This fiction depicts a dialogue between the elementary, dynamic and asymmetrical architecture of Gerry Rietveld and the oblique surfaces of Theo Van Doesburg's simultaneous counter-composition painting (1929).

Built in Utrecht in 1924, Gerry Rietveld’s Schröder house was commissioned by Mrs. Truus Schröder-Schräder. The house has been recognised as one of the first symbols of the modern movement in architecture. This work by the Dutch architect is considered as a brilliant spatial translation of the Principles of neo-plastic art elaborated by the founders of the De Stijl group.

In 1917, Theo Van Doesburg, Piet Mondrian and a few others created the magazine called De Stijl and founded the group of the same name. De Stijl invented a set of formal rules that would lead to a so-called universal representation, reducing painting to its elements: horizontal and vertical straight lines, plane surfaces, rectangles, and the primary colours (red, yellow, and blue) combined with the neutrals (black, gray, and white).

Between 1917 and 1924, Van Doesburg (painter, poet, typographer, architect, writer ...) continues to respect these initial directives and confines himself to the exclusive use of the verticals and horizontals, then from 1924, he allows the inclusion of diagonals in his compositions, and repeatedly liberates himself from the rule of primary colours. This gave rise to a new pictorial tendency which the artist baptised "elementarism". Legend has it that Mondrian then moves away from the De Stijl movement, as the basic catechism has been transgressed.

## Stored data
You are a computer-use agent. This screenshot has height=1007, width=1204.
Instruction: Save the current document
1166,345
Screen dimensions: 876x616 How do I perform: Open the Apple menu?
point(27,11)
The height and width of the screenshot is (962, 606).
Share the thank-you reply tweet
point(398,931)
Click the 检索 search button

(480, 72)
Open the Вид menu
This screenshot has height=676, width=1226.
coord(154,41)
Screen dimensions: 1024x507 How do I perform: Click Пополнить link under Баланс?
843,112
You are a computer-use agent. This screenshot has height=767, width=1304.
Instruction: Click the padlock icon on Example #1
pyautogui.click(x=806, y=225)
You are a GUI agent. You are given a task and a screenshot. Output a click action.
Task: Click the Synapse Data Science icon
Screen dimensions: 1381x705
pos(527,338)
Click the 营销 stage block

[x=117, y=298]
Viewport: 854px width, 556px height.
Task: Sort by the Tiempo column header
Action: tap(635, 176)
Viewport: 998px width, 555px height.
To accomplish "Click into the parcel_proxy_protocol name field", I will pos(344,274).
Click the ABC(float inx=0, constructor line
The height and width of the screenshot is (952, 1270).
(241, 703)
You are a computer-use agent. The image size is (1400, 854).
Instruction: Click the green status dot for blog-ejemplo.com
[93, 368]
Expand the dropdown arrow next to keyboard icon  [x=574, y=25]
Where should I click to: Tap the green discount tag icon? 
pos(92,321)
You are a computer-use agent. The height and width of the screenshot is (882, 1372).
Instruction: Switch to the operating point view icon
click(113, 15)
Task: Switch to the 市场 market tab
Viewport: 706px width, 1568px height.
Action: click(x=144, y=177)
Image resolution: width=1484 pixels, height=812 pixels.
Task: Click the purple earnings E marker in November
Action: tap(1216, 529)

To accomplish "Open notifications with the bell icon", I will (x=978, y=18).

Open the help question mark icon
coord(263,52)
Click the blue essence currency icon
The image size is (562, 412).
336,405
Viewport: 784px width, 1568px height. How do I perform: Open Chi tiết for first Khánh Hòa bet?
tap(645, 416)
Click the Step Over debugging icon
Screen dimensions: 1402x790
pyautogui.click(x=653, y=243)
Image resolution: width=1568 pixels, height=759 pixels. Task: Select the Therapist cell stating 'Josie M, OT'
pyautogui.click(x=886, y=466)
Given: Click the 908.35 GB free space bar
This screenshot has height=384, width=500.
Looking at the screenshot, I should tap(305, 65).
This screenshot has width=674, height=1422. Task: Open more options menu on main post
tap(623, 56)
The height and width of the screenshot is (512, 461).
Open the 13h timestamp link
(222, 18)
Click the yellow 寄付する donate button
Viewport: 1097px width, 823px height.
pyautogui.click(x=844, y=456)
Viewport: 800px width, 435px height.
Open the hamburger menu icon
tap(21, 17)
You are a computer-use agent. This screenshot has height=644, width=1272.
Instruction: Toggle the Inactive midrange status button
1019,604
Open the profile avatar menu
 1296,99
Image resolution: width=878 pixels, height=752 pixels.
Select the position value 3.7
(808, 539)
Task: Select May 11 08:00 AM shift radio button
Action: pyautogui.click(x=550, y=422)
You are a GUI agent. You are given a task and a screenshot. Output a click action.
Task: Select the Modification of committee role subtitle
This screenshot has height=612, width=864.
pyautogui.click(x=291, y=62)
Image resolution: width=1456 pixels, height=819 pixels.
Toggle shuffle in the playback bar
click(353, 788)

## Exercise
Reproduce verbatim everything in the De Stijl passage above, from "Built in Utrecht" down to "gray, and white).".

## Task response
Built in Utrecht in 1924, Gerry Rietveld’s Schröder house was commissioned by Mrs. Truus Schröder-Schräder. The house has been recognised as one of the first symbols of the modern movement in architecture. This work by the Dutch architect is considered as a brilliant spatial translation of the Principles of neo-plastic art elaborated by the founders of the De Stijl group.

In 1917, Theo Van Doesburg, Piet Mondrian and a few others created the magazine called De Stijl and founded the group of the same name. De Stijl invented a set of formal rules that would lead to a so-called universal representation, reducing painting to its elements: horizontal and vertical straight lines, plane surfaces, rectangles, and the primary colours (red, yellow, and blue) combined with the neutrals (black, gray, and white).